What to produce
Print, exactly as they stand, the lines below from the one that has "This screenshot has height=437, width=911." to the one that has "Where should I", inclusive, leaving out the pictures.

Data
>>
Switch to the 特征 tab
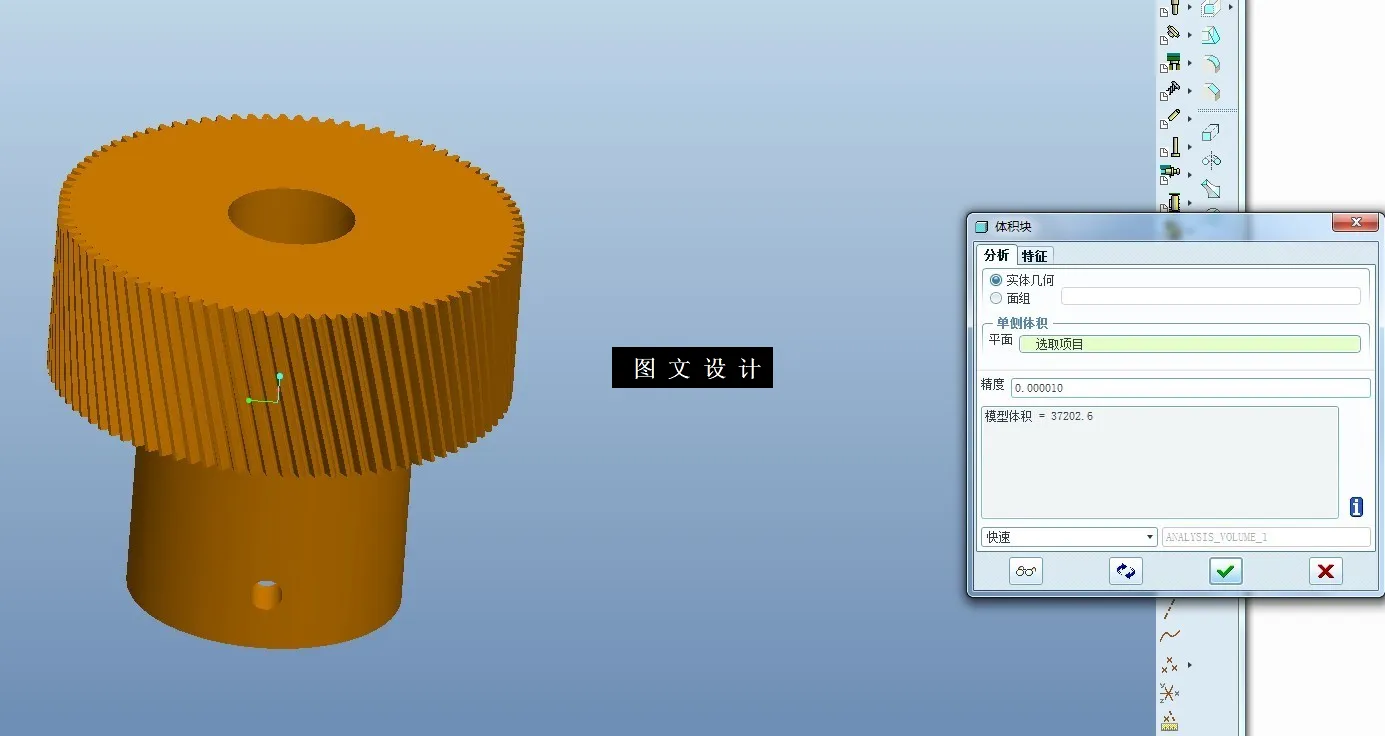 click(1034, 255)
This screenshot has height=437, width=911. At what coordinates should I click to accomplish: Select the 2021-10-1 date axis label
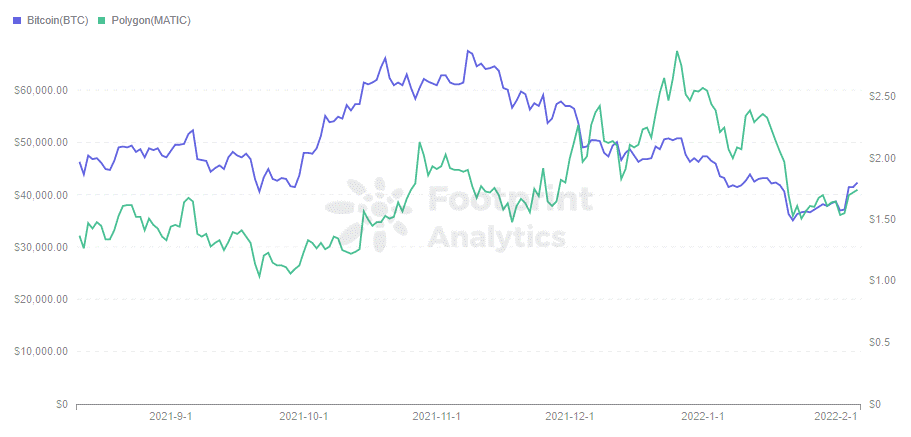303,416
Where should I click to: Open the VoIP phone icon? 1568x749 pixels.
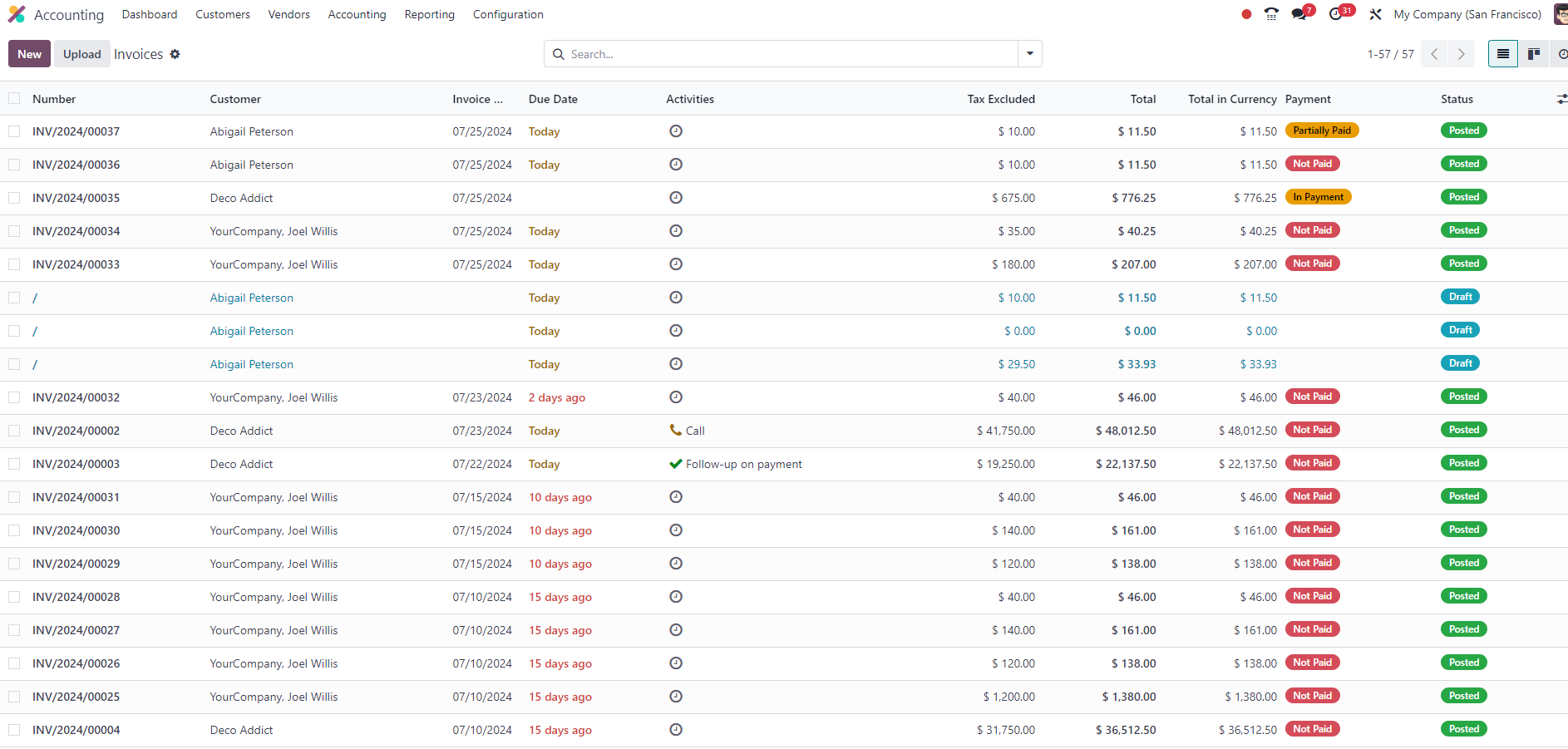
<<
>>
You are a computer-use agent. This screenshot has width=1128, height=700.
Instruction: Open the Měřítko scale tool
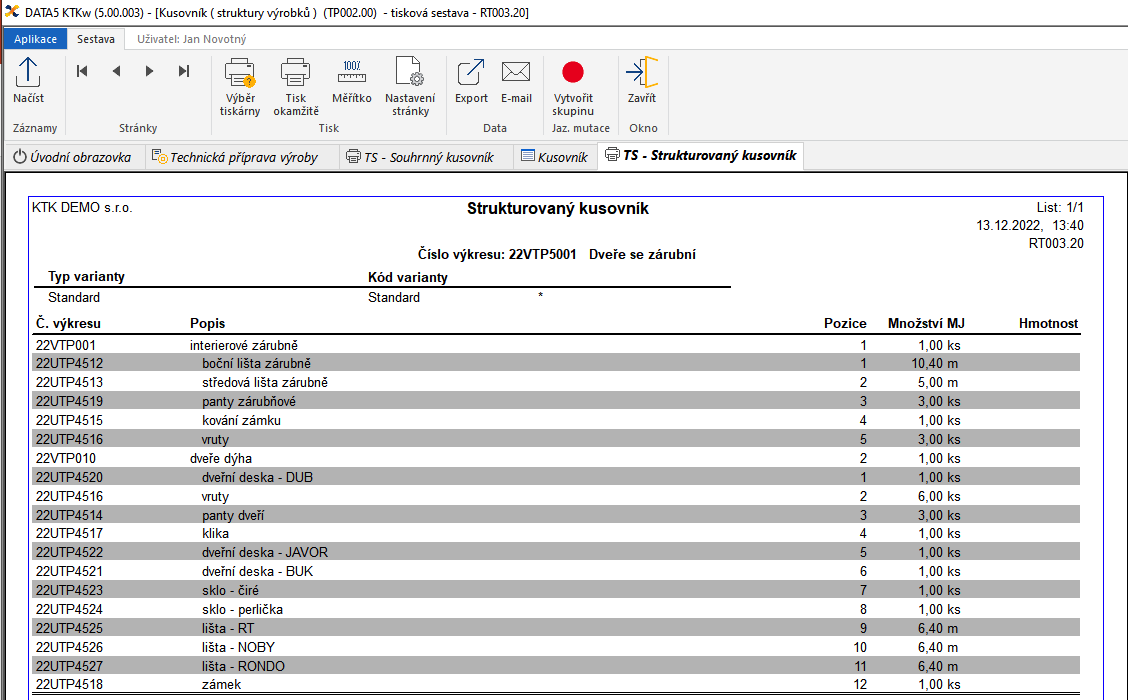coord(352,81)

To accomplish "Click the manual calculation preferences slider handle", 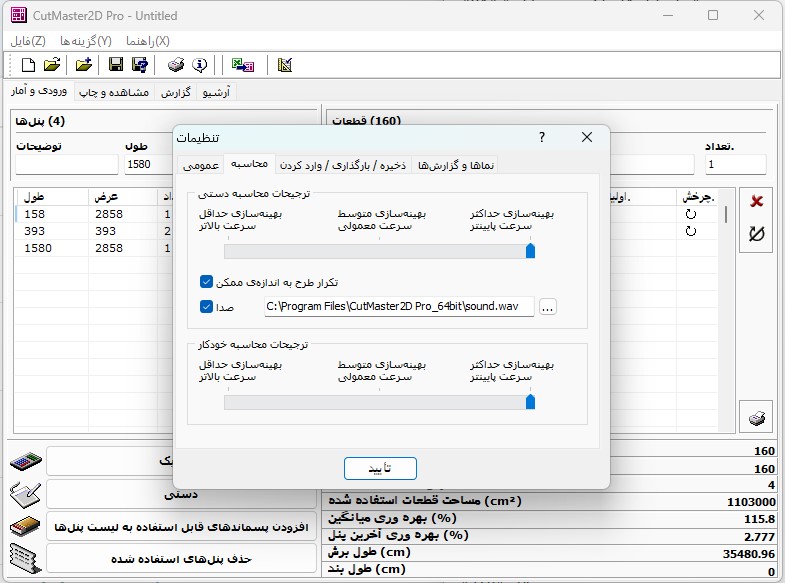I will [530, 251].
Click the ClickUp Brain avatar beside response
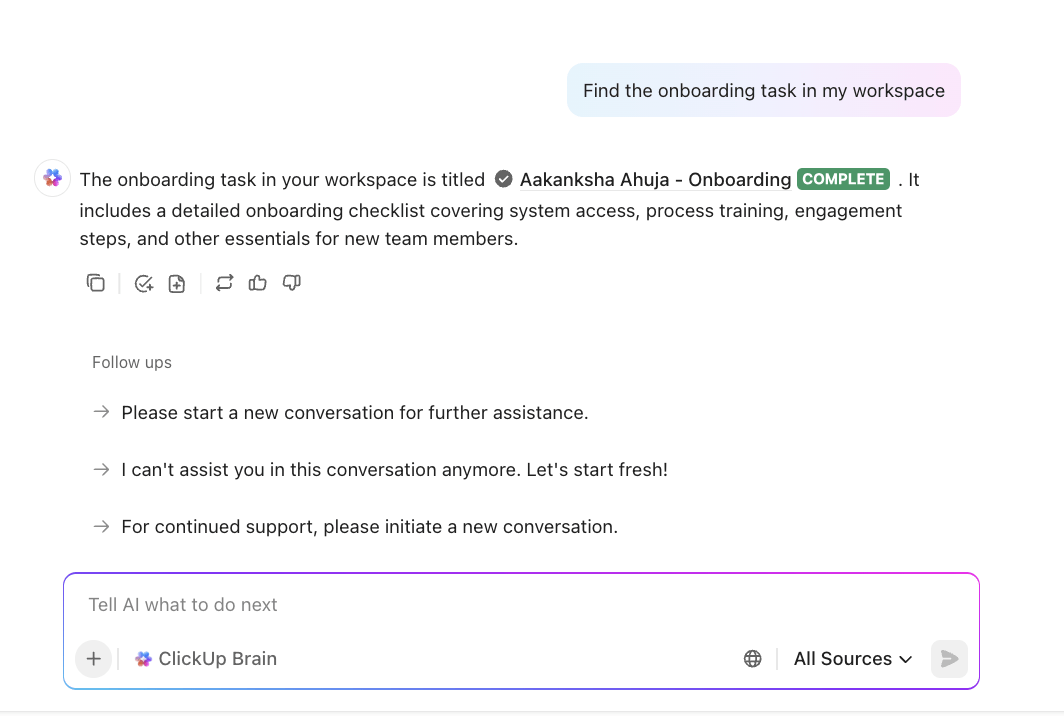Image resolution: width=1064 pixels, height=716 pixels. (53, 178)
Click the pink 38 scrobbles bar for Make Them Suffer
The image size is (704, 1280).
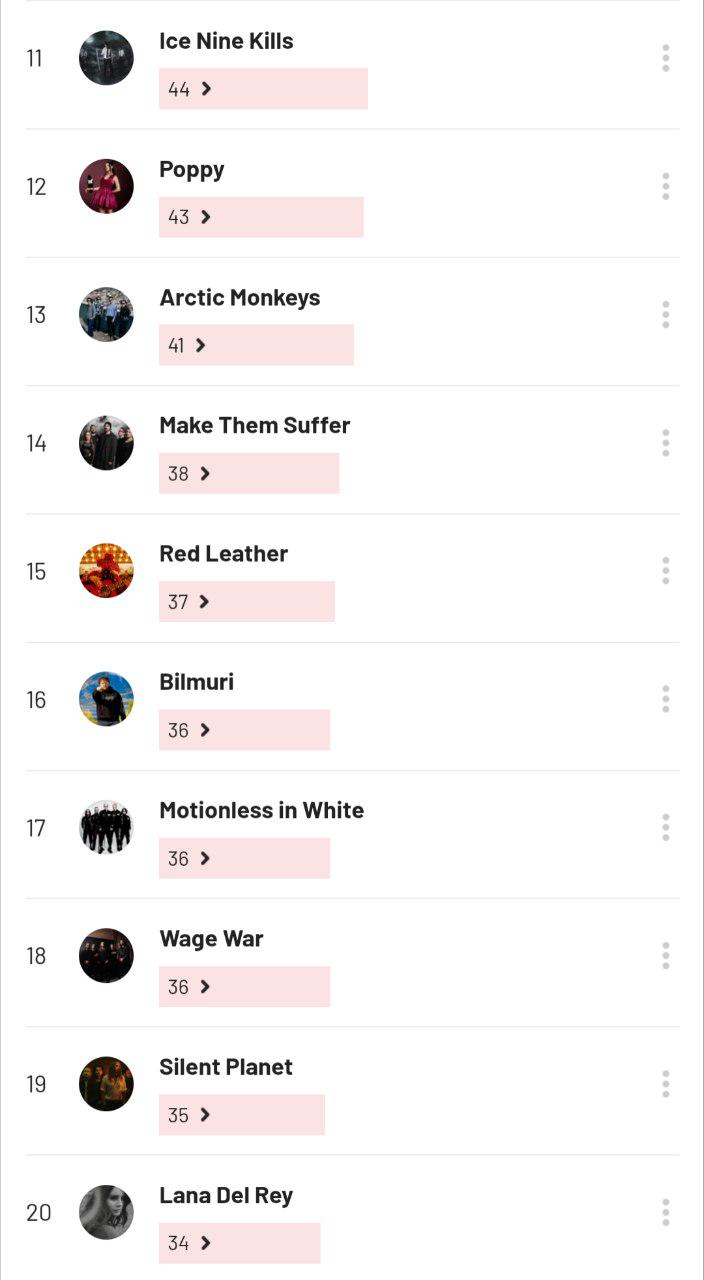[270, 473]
<<
>>
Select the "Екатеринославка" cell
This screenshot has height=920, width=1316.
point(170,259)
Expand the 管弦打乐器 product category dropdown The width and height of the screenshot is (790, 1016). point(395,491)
<<
Answer space
This screenshot has height=437, width=911. At what coordinates should I click to accomplish: Select the 2021-10-1 date axis label
303,416
Where should I click to: Open the VoIP phone icon? 1568x749 pixels.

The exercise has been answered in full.